== Given exercise 1 ==
Summarize the passage about the Easter trip to Smalltownville in two sentences.
== Given exercise 2 ==
Pick up the passage about the Easter trip to Smalltownville after its last sentence and keep writing it.

---- Given passage

It wouldn’t matter, holiday or not, there’s just something peaceful about pulling into Smalltownville. I actually feel my spirits lift as I get off the interstate and take the “blue highways” * for the last part of my journey to the small town where I grew up.
I took Goodnight to Smalltownville so we could spend the Easter weekend with my mother, Goodnight’s great-grandmother (Gr8). It was the three of us spending time together, preparing meals and washing the dishes together and then sitting around the table for games and chatting. We let the radio run in the background, or the baseball game on TV, but mostly it’s that unassuming time together that families can give each other as a gift.
Goodnight read aloud to me for part of our trip, but once we got closer to Smalltownville, she was not allowed to read or play video games. I always want her to look out the window and see the open spaces and look for things that we don’t get to see on a daily basis: pheasants, wild turkeys, eagles, deer, horses, cattle, sheep, barren fields waiting for spring planting - all lovely and wonderful in their own way.

--------
---- Records

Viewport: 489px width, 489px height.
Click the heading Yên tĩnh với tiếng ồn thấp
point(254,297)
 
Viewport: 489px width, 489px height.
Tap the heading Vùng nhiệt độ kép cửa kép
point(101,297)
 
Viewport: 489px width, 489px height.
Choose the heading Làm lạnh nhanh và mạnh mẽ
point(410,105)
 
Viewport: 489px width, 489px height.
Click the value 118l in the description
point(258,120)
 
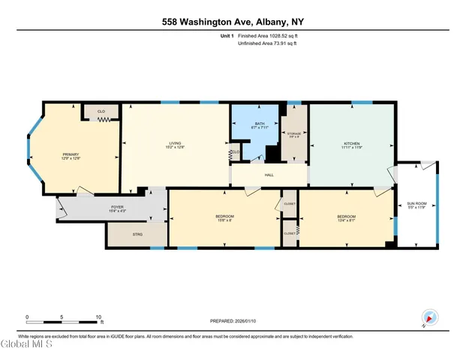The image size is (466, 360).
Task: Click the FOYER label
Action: [118, 208]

--------

== Exercise result 1 ==
The narrator took Goodnight to Smalltownville, the small town where the narrator grew up, to spend the Easter weekend with the narrator's mother, Goodnight's great-grandmother, and the three of them prepared meals, washed dishes, and sat around the table for games and chatting. Once they got closer to Smalltownville, Goodnight was not allowed to read or play video games, because the narrator wants her to look out the window at the open spaces and at sights such as pheasants, wild turkeys, eagles, deer, and barren fields waiting for spring planting.

== Exercise result 2 ==
Ten miles away from Smalltownville, we passed through the little burg where ’Crush’ was born and raised. RIP, Crush. (on my home page search for Crush and read my post about him if you’re curious.) Many of my other high school friends came from that little burg, too. They have a traffic light now. I don’t think it’s for the benefit of those of us passing through, so much as it is for those going down main street, so they don’t have to wait so long for traffic to get from the bank to the hardware store. You know how traffic can be an intrusion that way.
Six miles from Smalltownville we passed the farm where one of my school mates grew up. It’s on the last corner before heading straight to Gr8′s house: around the little twin lakes, past the country garden that makes me envious for the space they have and the wonderful sense of design they put into planning their garden.
Around the last bend in the road, we spotted the Smalltownville water tower. A giant exhale allowed both Goodnight and me to let go of everything for a few days: work, school, chores, homework. Gr8 always watches at the window to spot us as we drive up the hill – one block from her house, my childhood home.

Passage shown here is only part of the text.